##### Extracto

El antijudaísmo es un fenómeno antiguo con diversos matices; en la actualidad, su principal manifestación se constituye como odio contra el sionismo y el Estado de Israel. Según esta visión, los sionistas (cerca de 11 millones de judíos a nivel mundial) representan los peores defectos humanos: la mentira, el latrocinio, la rebeldía, el asesinato y finalmente, el genocidio; además, los sionistas israelíes merecerían particularmente rigurosos castigos, desde el boicot económico hasta la eliminación de Estado judío y su población. El antijudaísmo es pariente ideológico de la judeofobia: el miedo a los judíos como una élite económica y política global que manipula los gobiernos del mundo y los hilos de la cultura mediática. Mientras en Occidente el antijudaísmo tiene un origen religioso, en el orbe islámico culmina como propuesta política.

La islamofobia por su parte reside en el desprecio y el temor a las expresiones culturales asociadas al Islam, la religión monoteísta de más rápido crecimiento en el mundo y que cuenta con cerca de 2 mil millones de creyentes. La islamofobia implica una profunda ignorancia de la diversidad cultural, religiosa y política dentro del mundo musulmán. Implica un rechazo violento al credo monoteísta en general y a las pretensiones musulmanas de universalidad en particular. Mientras en Occidente la islamofobia está relacionada con discriminación racial y clasismo, en Israel se nutre principalmente de los prolongados conflictos por territorios y supremacía militar en la región.

El antijudaísmo y la islamofobia son discursos de odio, esencialistas y generalizadores: afirman que todos los “sionistas” o todos los “musulmanes” se comportan siempre igual. Homogeneizan y difuminan las diferencias individuales, promoviendo una visión caricaturesca y grotesca de sociedades en realidad muy complejas, ricas y diversas. En tales ópticas reduccionistas el mundo se compone de buenos y malos; los sujetos que incuban y difunden estos discursos de odio, a veces inconscientemente, suelen visualizarse a sí mismos como justicieros, moralmente superiores y defensores de una verdad incuestionable, limitando cualquier posibilidad de diálogo.

Las otras caras de la moneda de estos discursos de odio son, respectivamente, el supremacismo judío y el fundamentalismo islámico. El supremacismo judío se constituye a partir de una deformación del significado de ser el “pueblo elegido”; desde una pretendida superioridad espiritual se justifica el desprecio y dominio sobre los no judíos, constituyendo un soporte ideológico del clasismo a nivel global; y de la expropiación de territorios islámicos por la fuerza, en el Medio Oriente. En el caso del fundamentalismo islámico, los extremistas chiítas o sunnitas esgrimen también una supuesta superioridad moral de la tradición mahometana, interpretando de manera permisiva leyes en torno a la guerra y la conversión forzosa como estrategias válidas para la expansión de una fe que ha generado numerosos imperios a lo largo de la historia. Sea en su versión integrista o en sus vertientes nacionalistas, los fundamentalismos islámicos justifican el terror y la violación sistemática de los derechos individuales, incluso de los musulmanes moderados.

##########
##### Bloque de datos

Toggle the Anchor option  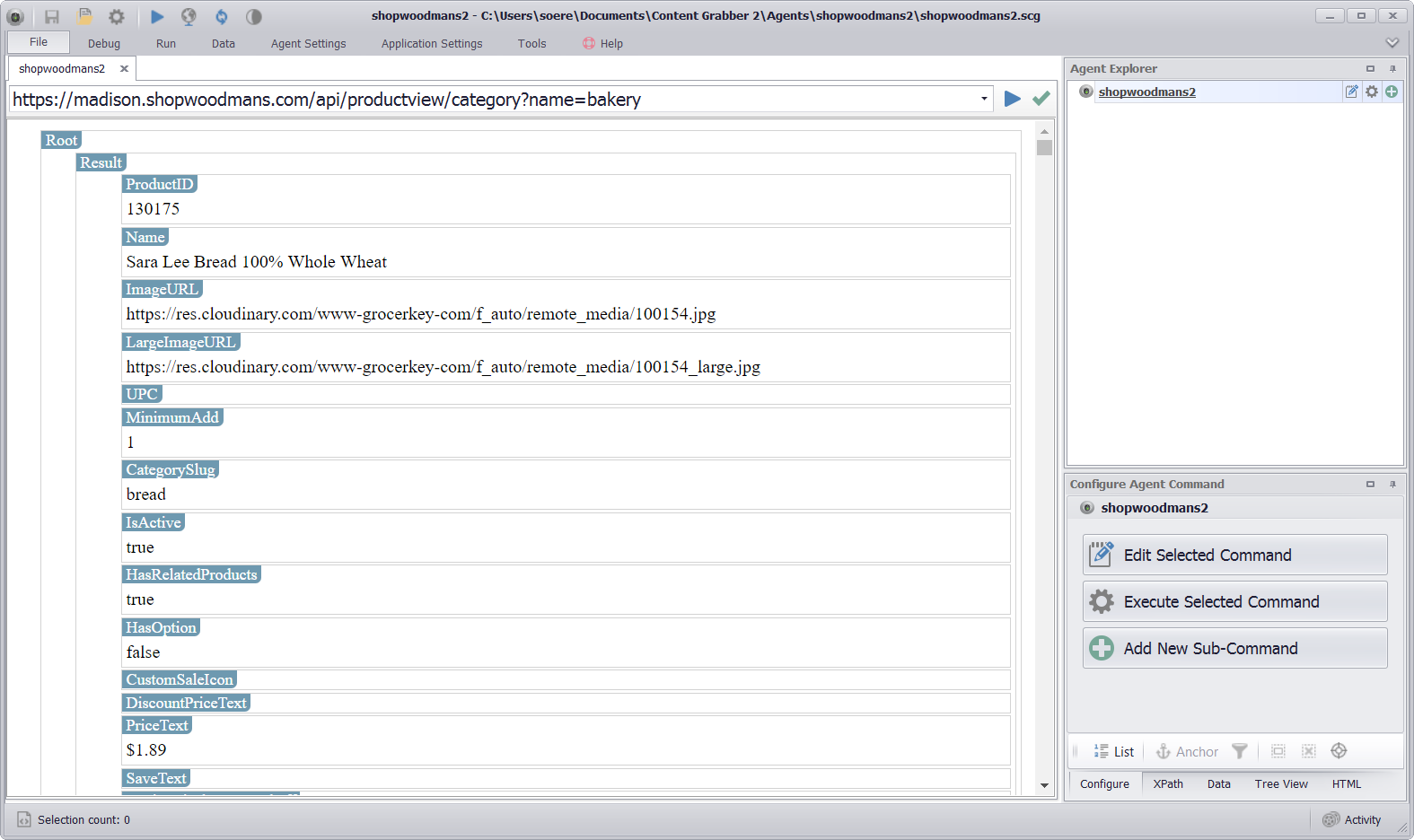click(1187, 752)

##########

Reproduce sin cambios todo el pasaje del extracto sobre antijudaísmo e islamofobia que va desde "El antijudaísmo y" hasta "posibilidad de diálogo.".

## Solución a continuación:
El antijudaísmo y la islamofobia son discursos de odio, esencialistas y generalizadores: afirman que todos los “sionistas” o todos los “musulmanes” se comportan siempre igual. Homogeneizan y difuminan las diferencias individuales, promoviendo una visión caricaturesca y grotesca de sociedades en realidad muy complejas, ricas y diversas. En tales ópticas reduccionistas el mundo se compone de buenos y malos; los sujetos que incuban y difunden estos discursos de odio, a veces inconscientemente, suelen visualizarse a sí mismos como justicieros, moralmente superiores y defensores de una verdad incuestionable, limitando cualquier posibilidad de diálogo.